Zags and Gaels need to keep this thing going
2026-03-06

About that Saint Mary’s-Gonzaga basketball series, yes, bartender, I’ll have another. In fact, since it’s closing time, gimme two.

And give me them on a four-year contract, alternating between Climate Pledge Arena in Seattle and the Chase Center in San Francisco. That ought to slake the thirsts of fans in two of the most hoops-centric cities in the galaxy.

If only it were that easy. By all rights, it ought to be a slam-dunk, keeping alive a sizzling rivalry that ends – ostensibly – early next week in the West Coast Conference tournament. In a sporting world more dizzying by the day, hardly anything has held up as well as the Saint Mary’s-Gonzaga series, now rendered moribund by the fact the Zags have finally opted out of the WCC and will join the reconstituted Pac-12 next season.
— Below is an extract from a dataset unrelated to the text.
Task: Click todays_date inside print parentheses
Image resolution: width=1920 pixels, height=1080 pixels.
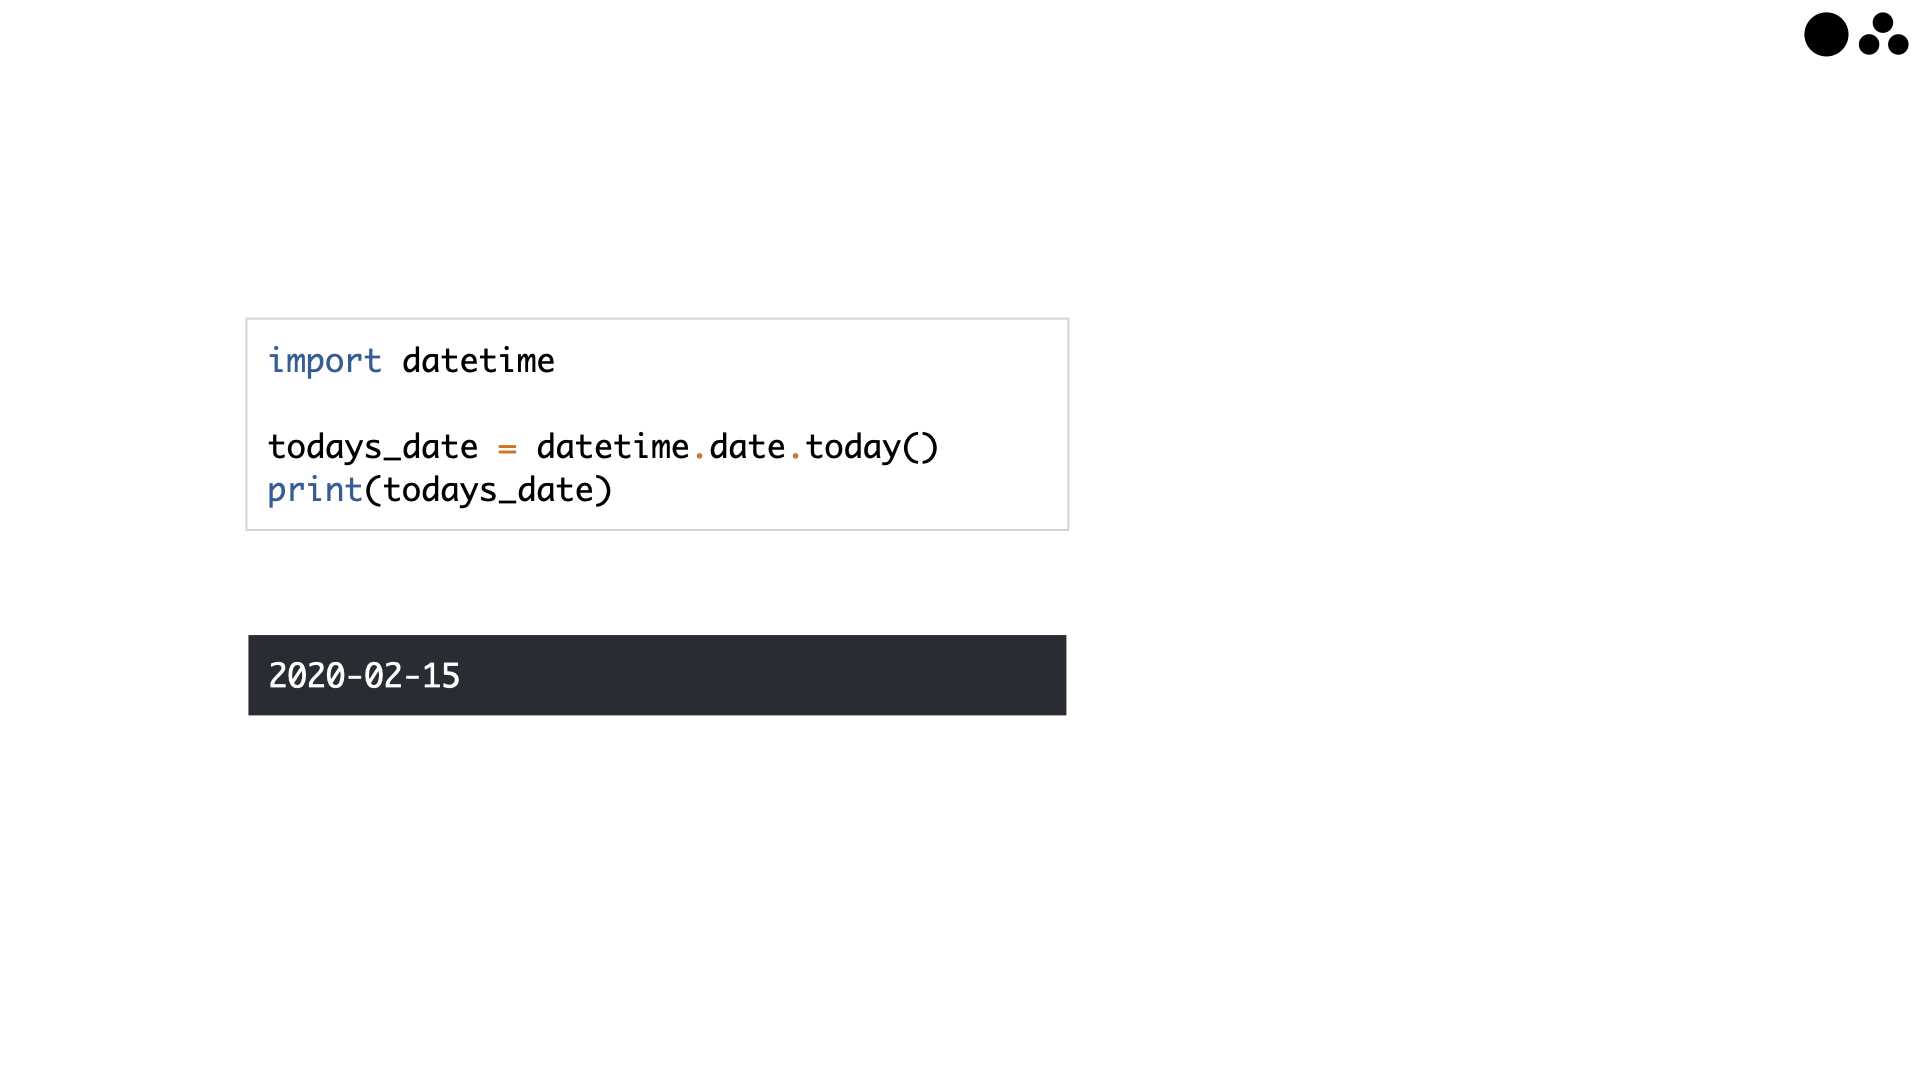Action: [x=488, y=490]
In a region of the country whose formidability in college basketball has been sporadic in this century, there hasn’t been a lot to criticize about Saint Mary’s-Gonzaga. The coaches, Randy Bennett and Mark Few, have camped at their respective schools for a quarter-century. They’ve met 67 times, a ridiculous number. Thirteen times in the last 17 WCC tournaments, they’ve met in the final.

Now it’s done, unless resolute and imaginative minds can keep it going.

It shouldn’t be surrendered easily.

I spoke this week with Gonzaga athletic director Chris Standiford, who was non-committal about a continuation of the rivalry. Not dismissive, just uncertain.

“We’ll see where it goes,” he said. “There’s a lot of dynamics on both sides.

“Mark and Randy have a really good relationship, and that’s the building block. I haven’t had a conversation with Mark or Randy about it.”

Indeed, there are a lot of dynamics. Among them, networks doing college basketball have exacting rules about other networks doing games in their “footprint.” Gonzaga leaves a conference whose rights-holder is ESPN, and goes into one where the rights-holder is CBS, and that’s a complicating factor.

So would be sites. There’s a lot of fan sentiment that if the rivalry is to continue, it ought to stay in the McCarthey Athletic Center in Spokane and Saint Mary’s University Credit Union Pavilion. One, the MAC, is smallish at 6,000 capacity. The other is untenable as a non-league proposition.

To me, this feels like trying to squeeze into a pair of pants that you’ve outgrown. If the vibe is going to be intrinsically different as a non-league game, why not thrust it forth into major arenas and say, this is what it’s grown into?

Perhaps it’s not that easy. I don’t have much doubt that scheduling a game like that in Climate Pledge would put at least 15,000 people in the seats. It might not be so easy in the Bay Area (both arenas hold a little more than 18,000), with the Saint Mary’s fan base not as broad as Gonzaga’s. Given that, it’s possible Bennett would want to host such a game in his own gym.

“Usually there’s a promoter involved,” said Standiford, referring to the neutral-site proposition. “And does that promoter think it’s going to sell out at a premium price, that’s the question.”

If such a series went off-campus, Spokane Arena becomes a viable alternative. But that would demand a comparable facility in the Bay Area.

Other GU-Gaels observations:

 It’s impossible not to be impressed at how quickly Bennett retooled this team. He lost four of his top five scorers from last year, and two players who didn’t start a game, Mikey Lewis and Joshua Dent, are all-conference this year.

 While Bennett teams have crashed the NCAA tournament 11 times in a tenure that began in 2001-02, Saint Mary’s has created far less thunder in the Big Dance than its rival, advancing to the Sweet 16 only in 2009-10. Recent parity in the league hasn’t equated to success beyond.

 Worth watching is how aggressive Few is in generating a non-league schedule as a member of the new Pac-12. He’s consistently had appealing non-league schedules to balance the relative frailty of the WCC, but now there will be several more land mines.

The guess here is, he might ease off the throttle only a little, because those national-caliber matchups are good for the brand. And the game.

“Mark has become a leader in trying to grow the sport in November and December,” Standiford said.